Frederick B. Chary (August 18, 1939 – November 14, 2020) was an American historian, emeritus professor of history at Indiana University Northwest, College of Arts and Sciences. He was past president and sponsor of the North American Bulgarian Studies Association.

Early life 
Chary earned an A.B. at University of Pennsylvania in 1962, and an M.A. and Ph.D. at University of Pittsburgh in 1963 and 1968, respectively. He was a Fulbright Scholar.

Career 
Chary had been at the faculty of Indiana University Northwest since 1967.

Chary served as guest lecturer at the U.S. State Department's Foreign Service Institute.

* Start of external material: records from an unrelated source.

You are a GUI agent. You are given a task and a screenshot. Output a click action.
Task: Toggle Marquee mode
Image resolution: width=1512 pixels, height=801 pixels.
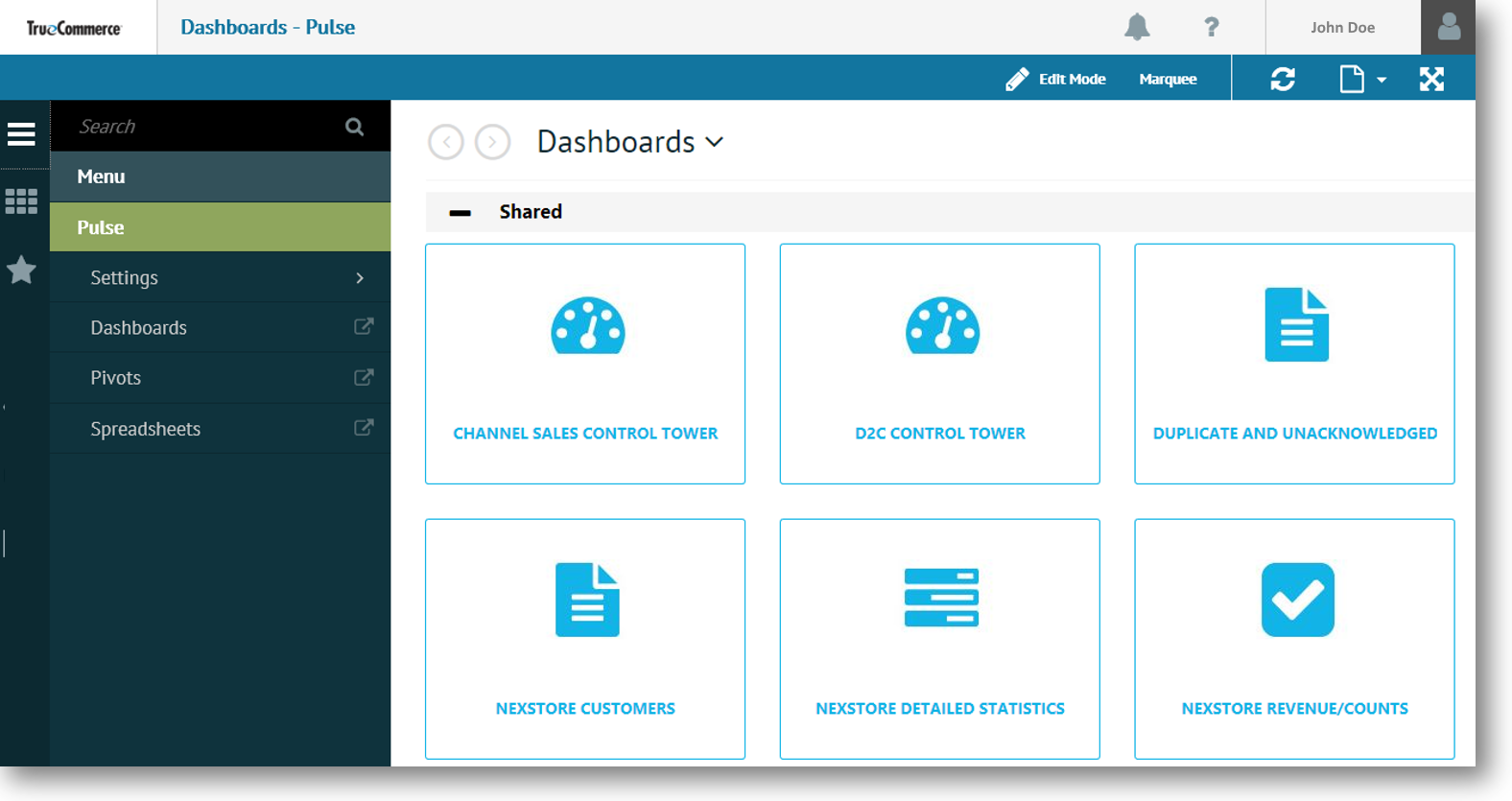(x=1168, y=79)
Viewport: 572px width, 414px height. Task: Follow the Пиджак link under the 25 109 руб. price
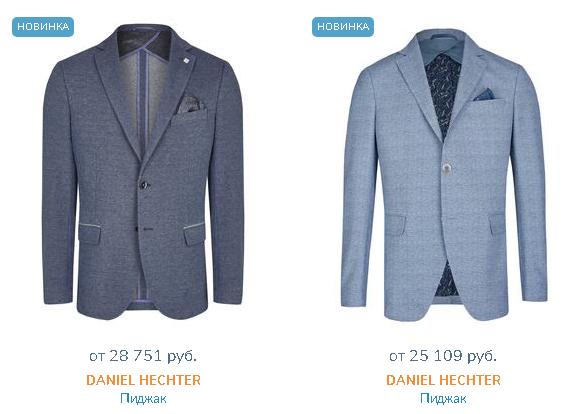443,398
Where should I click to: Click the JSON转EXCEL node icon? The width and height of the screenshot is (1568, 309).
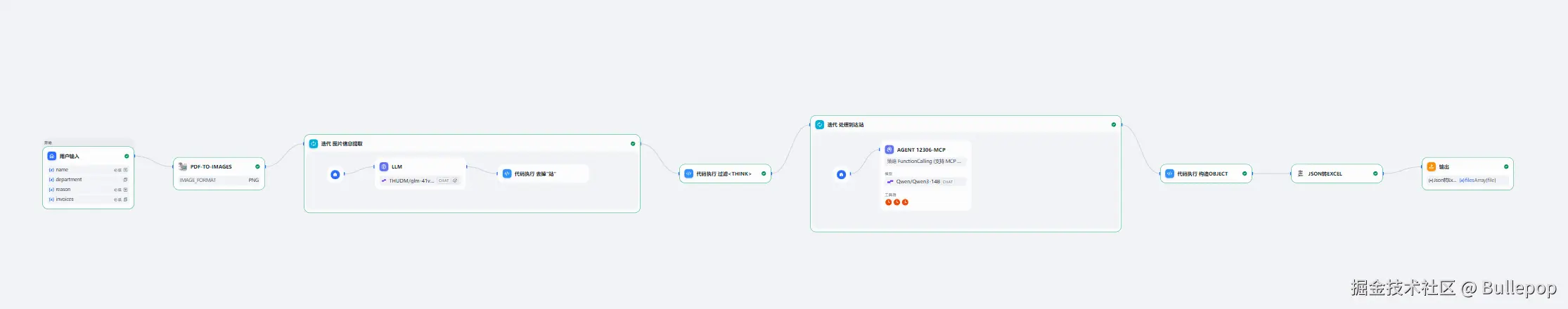point(1301,173)
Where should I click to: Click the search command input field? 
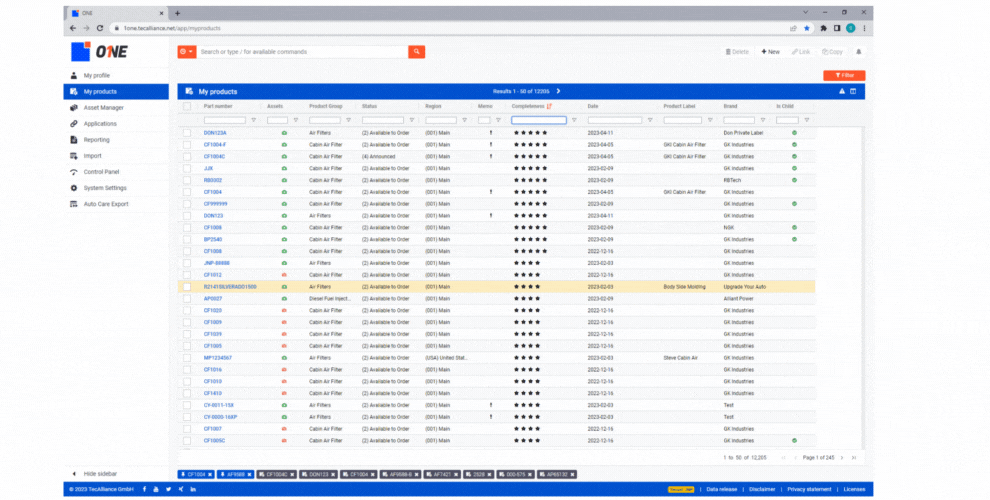pyautogui.click(x=300, y=51)

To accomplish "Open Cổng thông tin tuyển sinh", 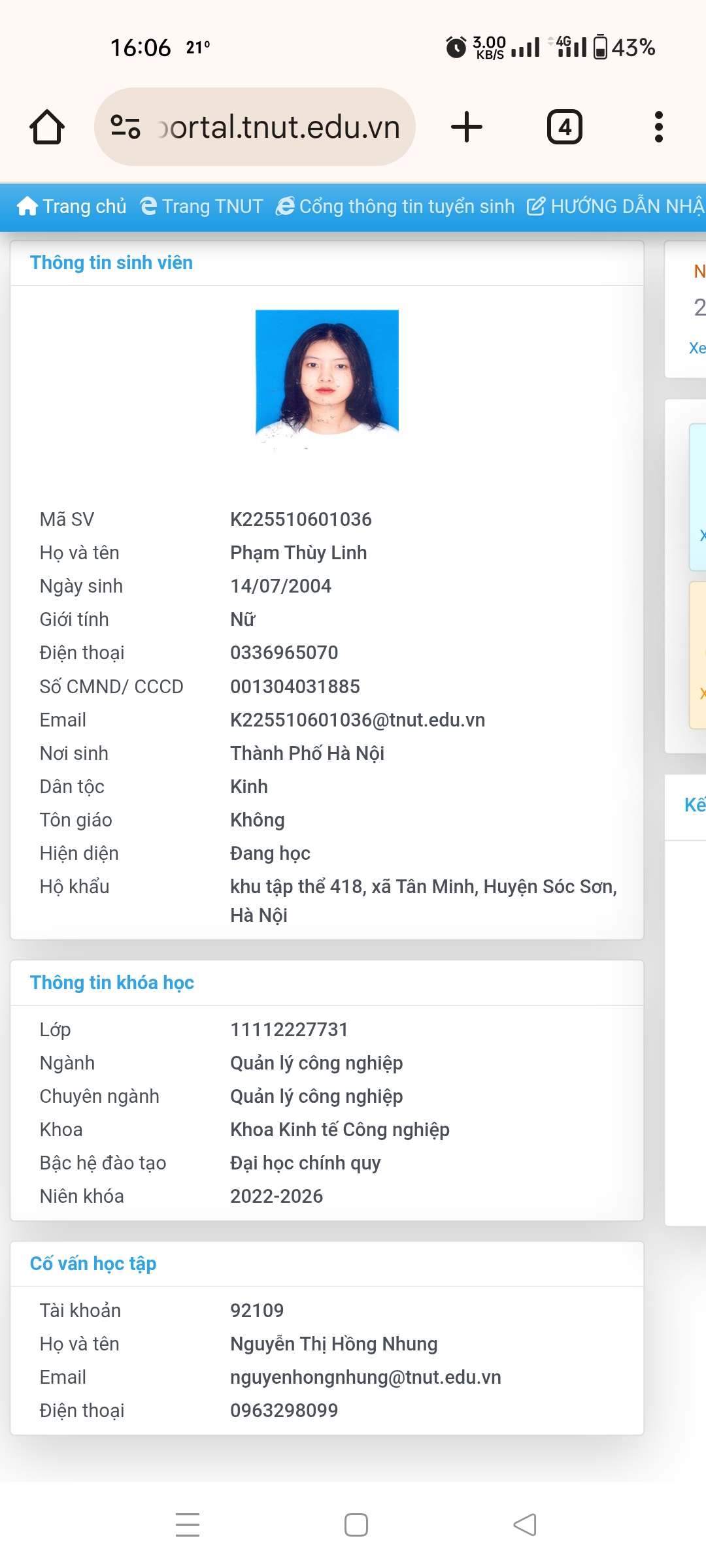I will coord(395,206).
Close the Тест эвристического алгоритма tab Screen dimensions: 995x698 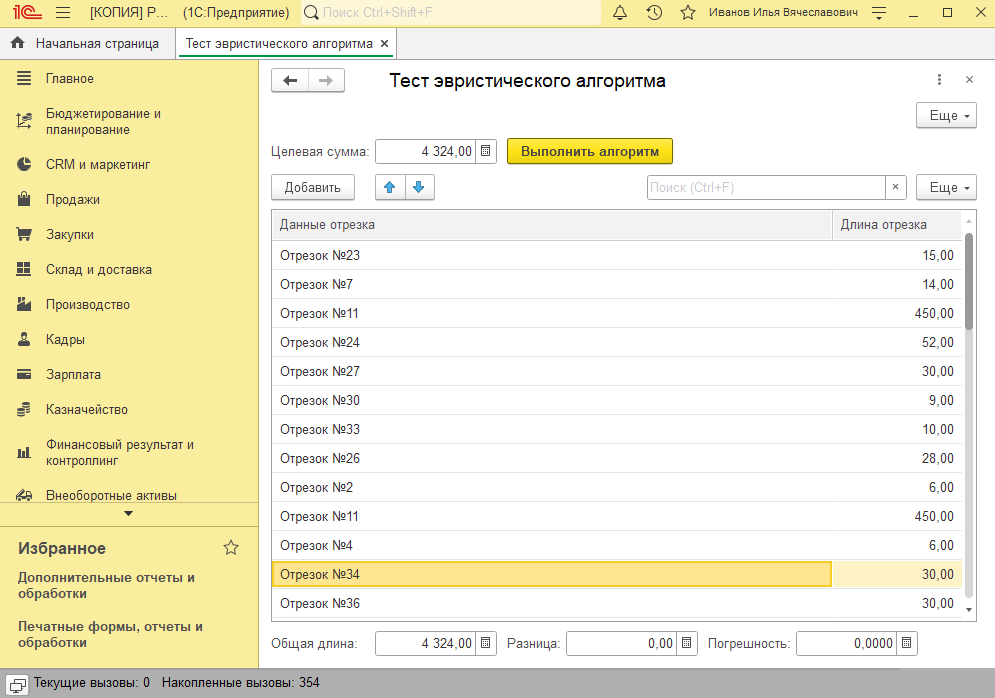tap(385, 44)
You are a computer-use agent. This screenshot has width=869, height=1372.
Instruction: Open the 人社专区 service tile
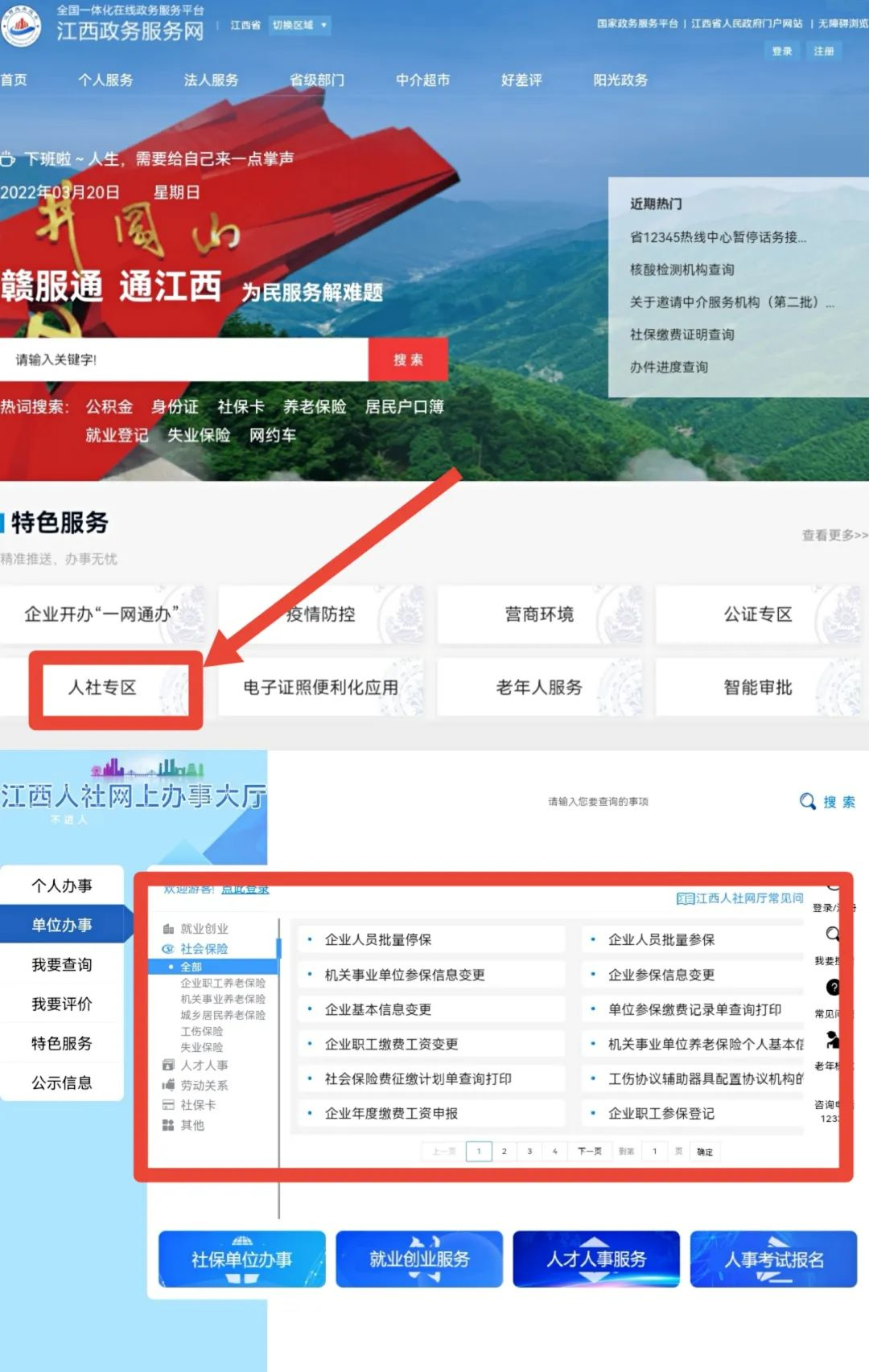[102, 688]
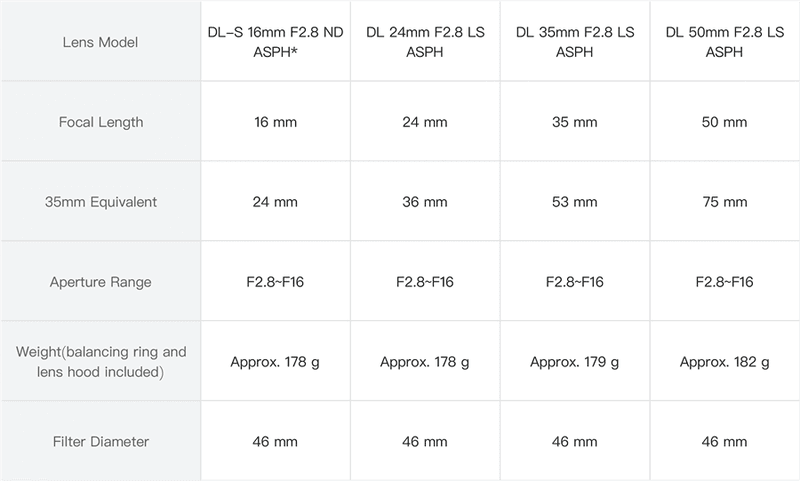Click the "36 mm" equivalent value
Viewport: 800px width, 481px height.
425,202
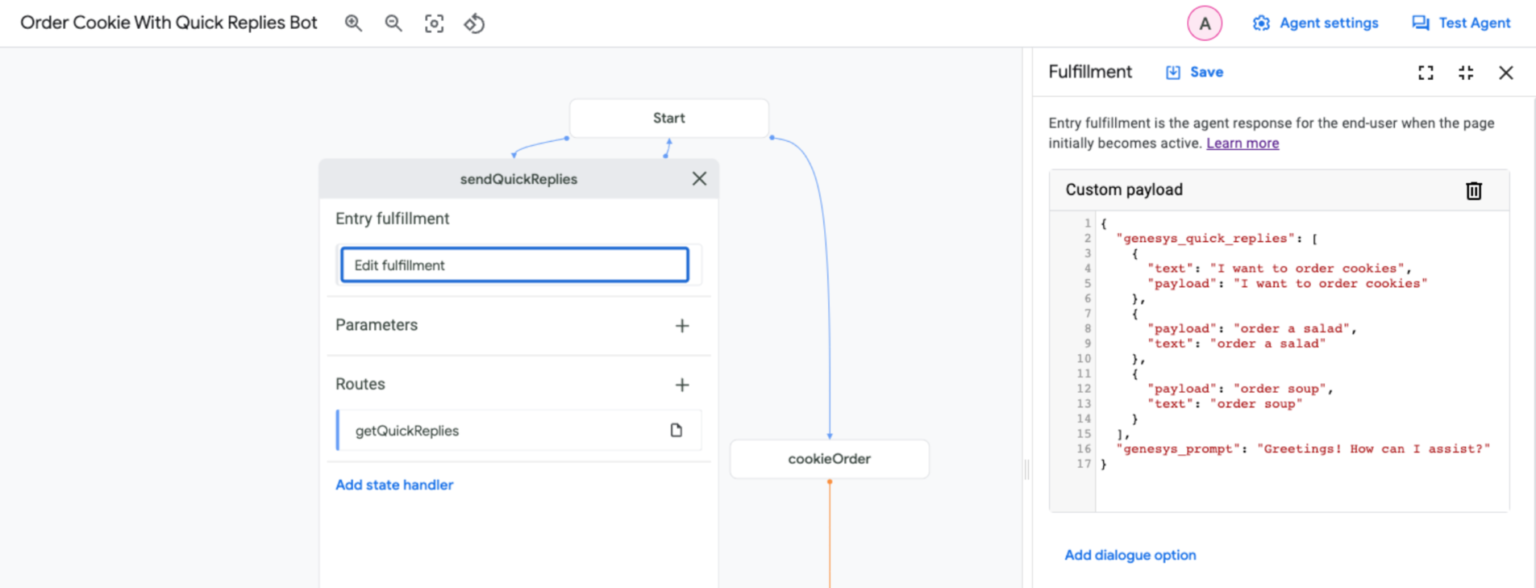Zoom out of the flow canvas
1536x588 pixels.
coord(393,22)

He was author of numerous published articles on the history of Bulgaria and the Bulgarian Jews.  His book "The Bulgarian Jews and the Final Solution" was published in 1972. It earned a very positive echo in Bulgaria and in Jewish circles. The book described the methods of the country's leadership and public to save the Bulgarian Jews from deportation to German death camps, the  only case where the entire Jewish community of a German ally survived during the Second World War.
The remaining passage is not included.